А потом появился солдат.

Это было в мае, в один из светлых теплых звенящих дней, и Мария занималась ответственным делом — поливала розы у проселочной дороги. Она уже долго жила в Аннебьерге и была готова к надвигающемуся событию, а именно к тому, что на дороге появляется солдат. Идет он нетвердой походкой, потому что все его внимание сосредоточено на загорелых икрах Марии, ее выгоревших на солнце волосах, привычных к работе руках, озорных глазах, и все такое прочее. У солдата светлые волосы, голубые глаза и широкие плечи. Одет он в узкие белые брюки и синюю форменную рубашку — он морской пехотинец. Видно, что он малый не промах и по всем статьям образцовый и неотразимый датский солдат.

Но это немецкий солдат. Для Марии это не имело никакого значения, она едва потом смогла вспомнить этот факт, но я сразу обратил на него внимание.

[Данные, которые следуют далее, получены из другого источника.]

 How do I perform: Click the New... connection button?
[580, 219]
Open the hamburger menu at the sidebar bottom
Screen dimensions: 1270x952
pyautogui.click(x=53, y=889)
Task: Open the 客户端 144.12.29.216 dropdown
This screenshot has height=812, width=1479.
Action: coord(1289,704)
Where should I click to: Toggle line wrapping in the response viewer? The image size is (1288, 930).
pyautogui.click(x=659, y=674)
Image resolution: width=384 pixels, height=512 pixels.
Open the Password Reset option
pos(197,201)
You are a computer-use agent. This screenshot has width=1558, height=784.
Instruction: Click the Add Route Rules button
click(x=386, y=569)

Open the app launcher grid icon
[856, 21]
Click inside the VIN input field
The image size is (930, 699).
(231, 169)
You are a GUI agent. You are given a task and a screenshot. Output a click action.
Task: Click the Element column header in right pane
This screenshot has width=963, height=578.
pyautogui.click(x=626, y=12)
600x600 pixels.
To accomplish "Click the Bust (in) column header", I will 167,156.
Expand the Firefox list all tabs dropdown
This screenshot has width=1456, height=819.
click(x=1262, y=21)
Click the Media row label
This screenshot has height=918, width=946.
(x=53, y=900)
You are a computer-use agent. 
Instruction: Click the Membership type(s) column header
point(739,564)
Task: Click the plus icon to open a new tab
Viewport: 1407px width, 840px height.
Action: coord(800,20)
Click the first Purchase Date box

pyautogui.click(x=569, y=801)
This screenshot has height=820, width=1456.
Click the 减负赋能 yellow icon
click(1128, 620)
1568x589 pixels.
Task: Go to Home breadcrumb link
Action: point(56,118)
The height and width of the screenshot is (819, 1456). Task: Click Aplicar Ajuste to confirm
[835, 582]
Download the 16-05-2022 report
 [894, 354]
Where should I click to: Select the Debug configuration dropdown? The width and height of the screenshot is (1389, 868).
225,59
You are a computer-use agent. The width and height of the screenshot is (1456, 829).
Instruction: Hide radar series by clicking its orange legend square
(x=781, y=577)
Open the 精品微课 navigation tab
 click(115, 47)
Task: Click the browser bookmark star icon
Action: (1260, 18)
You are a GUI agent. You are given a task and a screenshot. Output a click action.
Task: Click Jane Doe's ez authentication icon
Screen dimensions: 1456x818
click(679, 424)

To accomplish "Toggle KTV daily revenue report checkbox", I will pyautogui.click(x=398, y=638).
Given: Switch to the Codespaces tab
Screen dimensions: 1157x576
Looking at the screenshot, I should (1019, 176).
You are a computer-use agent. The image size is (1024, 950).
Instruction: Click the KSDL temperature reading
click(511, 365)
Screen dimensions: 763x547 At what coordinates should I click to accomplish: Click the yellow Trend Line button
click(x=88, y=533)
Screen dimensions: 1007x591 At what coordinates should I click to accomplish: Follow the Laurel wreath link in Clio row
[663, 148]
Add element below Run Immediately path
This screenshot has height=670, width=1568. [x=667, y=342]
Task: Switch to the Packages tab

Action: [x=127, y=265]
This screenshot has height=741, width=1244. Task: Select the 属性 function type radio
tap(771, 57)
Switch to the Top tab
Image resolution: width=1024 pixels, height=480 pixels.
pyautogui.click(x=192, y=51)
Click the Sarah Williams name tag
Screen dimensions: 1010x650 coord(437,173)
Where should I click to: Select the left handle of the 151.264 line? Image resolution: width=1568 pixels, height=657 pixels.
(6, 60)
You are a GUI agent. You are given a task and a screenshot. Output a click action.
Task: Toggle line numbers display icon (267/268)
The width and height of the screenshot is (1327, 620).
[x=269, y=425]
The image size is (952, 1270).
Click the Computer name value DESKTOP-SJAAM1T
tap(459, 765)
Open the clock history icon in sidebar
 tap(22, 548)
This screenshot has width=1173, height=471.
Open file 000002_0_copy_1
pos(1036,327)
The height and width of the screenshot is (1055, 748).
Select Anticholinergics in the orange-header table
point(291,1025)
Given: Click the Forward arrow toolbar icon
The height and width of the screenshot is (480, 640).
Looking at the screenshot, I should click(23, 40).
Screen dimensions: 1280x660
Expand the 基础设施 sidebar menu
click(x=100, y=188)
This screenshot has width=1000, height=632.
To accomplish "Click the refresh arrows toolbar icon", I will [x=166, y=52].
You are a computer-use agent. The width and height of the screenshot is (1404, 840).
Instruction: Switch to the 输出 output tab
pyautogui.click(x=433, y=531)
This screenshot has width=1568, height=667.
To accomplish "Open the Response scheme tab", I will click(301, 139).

Солдат был немцем, и это могло стать для Марии первым свидетельством того, что Дания уже больше года была оккупирована Германией.

Времени на размышления не было. Да и что толку стоять и смотреть друг на друга, разинув рот. Мария оставляет лейку и отправляется вслед за солдатом, шагая в ногу. Какое-то время они так идут, посмеиваясь себе под нос, а потом она нагоняет его и дальше идет рядом с ним, а Аннебьерг тем временем пропадает из виду, и они уже минуют Нюкёпинг.

Пока они исчезают вдали, и Мария даже ни разу не оборачивается, я размышляю, почему она так поступает? Почему она убегает, а не остается в Аннебьерге, где она вполне счастлива? Мне кажется, что и тогда, и позже представления Марии о счастливой жизни предполагали именно такое существование, как в Аннебьерге, — привычное ощущение защищенности, завтрак, обед и ужин в одно и то же время, раз в две недели — пение и танцы. Почему же она все-таки последовала за солдатом?

Если сказать, что Мария искала любовь, то это будет слишком банально. Это совсем неубедительный ответ, к тому же он никак не согласуется с реальными событиями. Вскоре после того, как она сбежала, в тот же день, она оказалась с этим солдатом в кузове грузовика. Он хочет взять ее за руку, но она отдергивает руку, он склоняется к ней, чтобы поцеловать ее, но она прячет от него свои розовые губки, и тогда он думает, что, вероятно, этот маленький лютик, эта Snuggiputzilein[46] ожидает от него решительных действий, он пытается расстегнуть ее форменную блузку — и внезапно оказывается на дороге: на повороте он вылетает из кузова, после чего наблюдает быстро удаляющийся грузовик. Так что если Мария и искала любви, то, во всяком случае, не первой попавшейся.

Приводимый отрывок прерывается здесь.